AU Cloud Scholarly Derivatives
How do I create the scholarly derivatives that the Archives Unleashed Cloud creates on my own web archive collection?
Note, the full-text and domains output needs to be concatenated together into a single file respectively to replicate the Cloud output, and the GraphML file needs to be run through GraphPass with the following command:
graphpass input.graphml output.gexf -gq
Scala RDD
Will not be implemented.
Scala DF
import io.archivesunleashed._
import io.archivesunleashed.udfs._
import io.archivesunleashed.app._
sc.setLogLevel("INFO")
// Web archive collection; web pages.
val webpages = RecordLoader.loadArchives("/path/to/data", sc)
.webpages()
// Web archive collection; web graph.
val webgraph = RecordLoader.loadArchives("/path/to/data", sc)
.webgraph()
// Domains file.
webpages.groupBy(removePrefixWWW(extractDomain($"Url")).alias("url"))
.count()
.sort($"count".desc)
.write.csv("/path/to/derivatives/auk/all-domains/output")
// Full-text.
webpages.select($"crawl_date", removePrefixWWW(extractDomain(($"url")).alias("domain")), $"url", $"content")
.write.csv("/path/to/derivatives/auk/full-text/output")
// GraphML
val graph = webgraph.groupBy(
$"crawl_date",
removePrefixWWW(extractDomain($"src")).as("src_domain"),
removePrefixWWW(extractDomain($"dest")).as("dest_domain"))
.count()
.filter(!($"dest_domain"===""))
.filter(!($"src_domain"===""))
.filter($"count" > 5)
.orderBy(desc("count"))
WriteGraphML(graph.collect(), "/path/to/derivatives/auk/graph/example.graphml")
sys.exit
Python DF
from aut import *
from pyspark.sql.functions import col, desc
# Web archive collection; web pages.
webpages = WebArchive(sc, sqlContext, "/path/to/data").webpages()
# Web archive collection; web graph.
webgraph = WebArchive(sc, sqlContext, "/path/to/data").webgraph()
# Domains file.
webpages.groupBy(remove_prefix_www(extract_domain("url")).alias("url")) \
.count() \
.sort(col("count").desc()) \
.write.csv("/path/to/derivatives/auk/all-domains/output")
# Full-text.
webpages.select("crawl_date", remove_prefix_www(extract_domain("url")).alias("domain"), "url", "content")\
.write.csv("/path/to/derivatives/auk/full-text/output")

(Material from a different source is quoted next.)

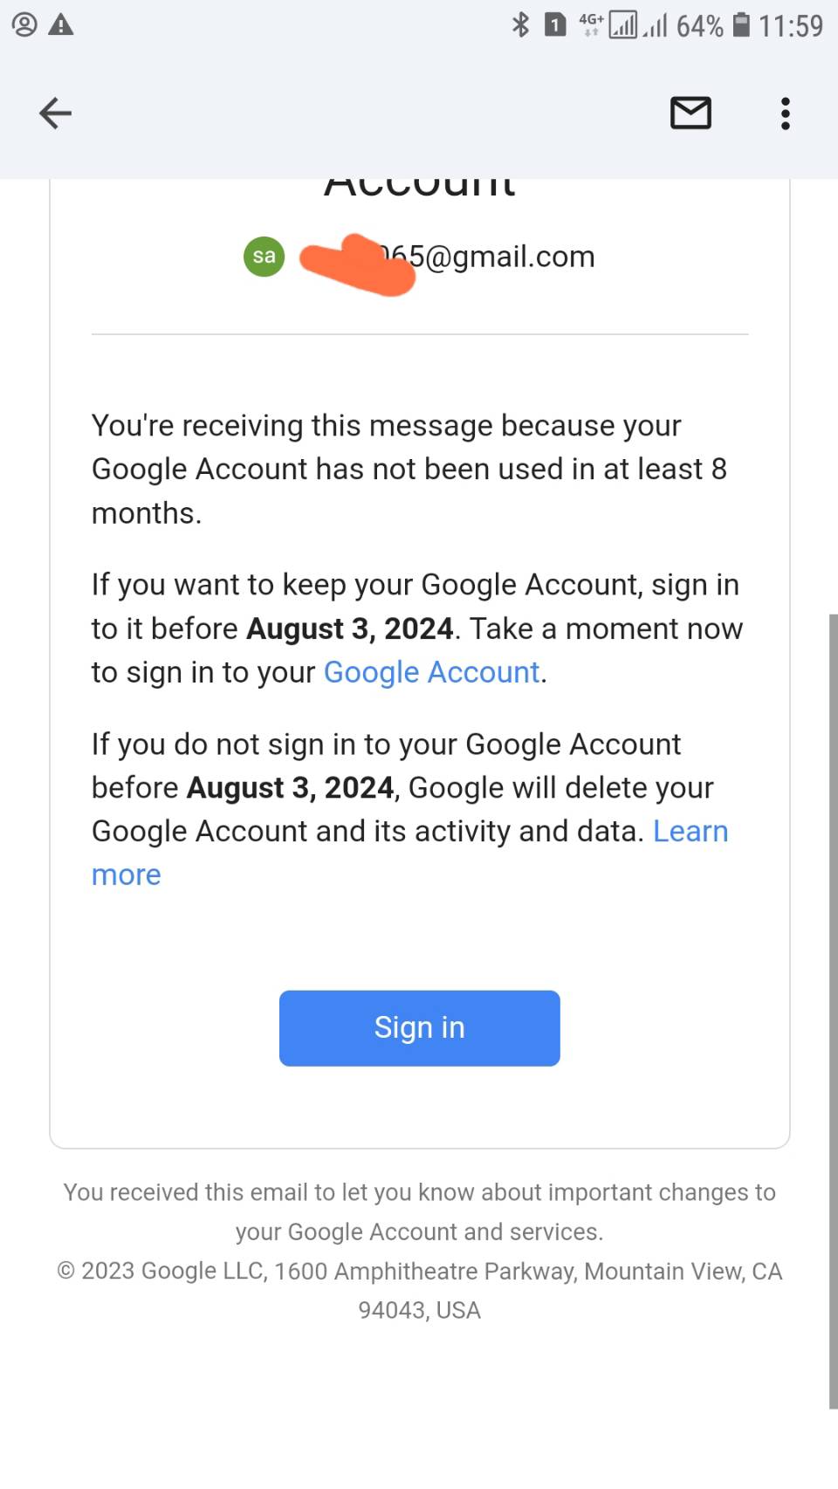
Task: Tap the SIM 1 indicator icon
Action: (555, 24)
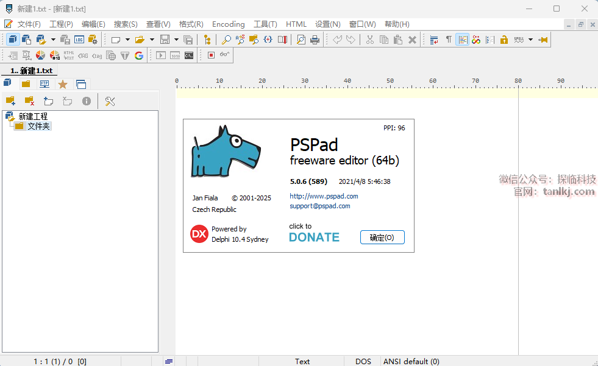The width and height of the screenshot is (598, 366).
Task: Open the FTP panel tab
Action: click(x=44, y=84)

# Create DataFrame for GraphML output
graph = webgraph.groupBy("crawl_date", remove_prefix_www(extract_domain("src")).alias("src_domain"), remove_prefix_www(extract_domain("dest")).alias("dest_domain"))\
.count()\
.filter((col("dest_domain").isNotNull()) & (col("dest_domain") !=""))\
.filter((col("src_domain").isNotNull()) & (col("src_domain") !=""))\
.filter(col("count") > 5)\
.orderBy(desc("count"))
# Write the GraphML out to a file.
WriteGraphML(graph.collect(), "/path/to/derivatives/auk/graph/example.graphml")